Watch a few minutes of network or cable TV. You can't watch a ballgame without seeing multiple beer commercials touting the social benefits of tossing back a few cold ones. With humor and even sex appeal, beer and liquor companies make their products seem glamorous and desirable, especially to those too young to appreciate the downsides of heavy drinking.

As for drug use, no, we don't see ads on TV for marijuana or other recreational drugs. Yet we are inundated with ads for prescription cures for every malady imaginable, including some afflictions most of us never knew existed. The lesson: Better living through pharmacology. Adults may scoff, but youngsters get the message. Such a dependence on drugs for every imaginable malady fills the medicine cabinet with prescriptions that can be abused.

Movies and TV shows frequently make a joke out of getting drunk or puffing weed. "Stoners" in many popular shows and films are seen today as harmless comic figures, just as older folks viewed the lovable lushes of years past. Today's Snoop Dogg is yesterday's W.C. Fields; the "That ‘70s Show" crowd is Otis Campbell of Mayberry. The intoxicant may change, but the role models remain the same.

So the kids turn off their TVs and go to their iPods or CD players. Even worse. While pop music usually has taken a whimsical, casual approach to getting high, that message is more prevalent than ever. Entire songs are devoted to the joys of inebriation as pop artists push the envelope even further. The overall message: You aren't cool like us if you don't get high.

That's a hard message for parents and society to counter. Yet we don't advocate censorship of ads or music, nor can we diminish the influence of pop culture by sequestering our kids from it. So what to do?

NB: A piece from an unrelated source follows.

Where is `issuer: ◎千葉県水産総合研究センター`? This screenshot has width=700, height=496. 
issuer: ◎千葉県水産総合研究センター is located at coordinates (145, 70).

The answer comes back the same from all experts: Positive reinforcement. If kids are hearing from musicians or celebrities that there's nothing wrong with kicking back with a drink or a joint, we must counter that argument with even more disincentive not to. That includes realistic data that shows how drug and alcohol use at a young age can only lead to problems now and later.

Parents also need to step up and do a better job of policing the prescription drugs they have in the house. They need to get rid of old medications and keep an inventory of the current ones. Locking up prescription meds probably isn't a bad idea, even in a house with a mature teenager who should know better.

We need to remind youngsters that no one uses drugs or abuses booze because they're happy; it's usually just the opposite, in fact. Finding true happiness by staying sober is the key to keeping substance abuse at arm's distance.

It's a tough task, but one that parents, educators, political and business leaders and all in our society must embrace. We don't want to see the kind of pain so many families have endured already, or more lives lost senselessly to the evils of drugs. Let's vow to do whatever it takes to get the right message across.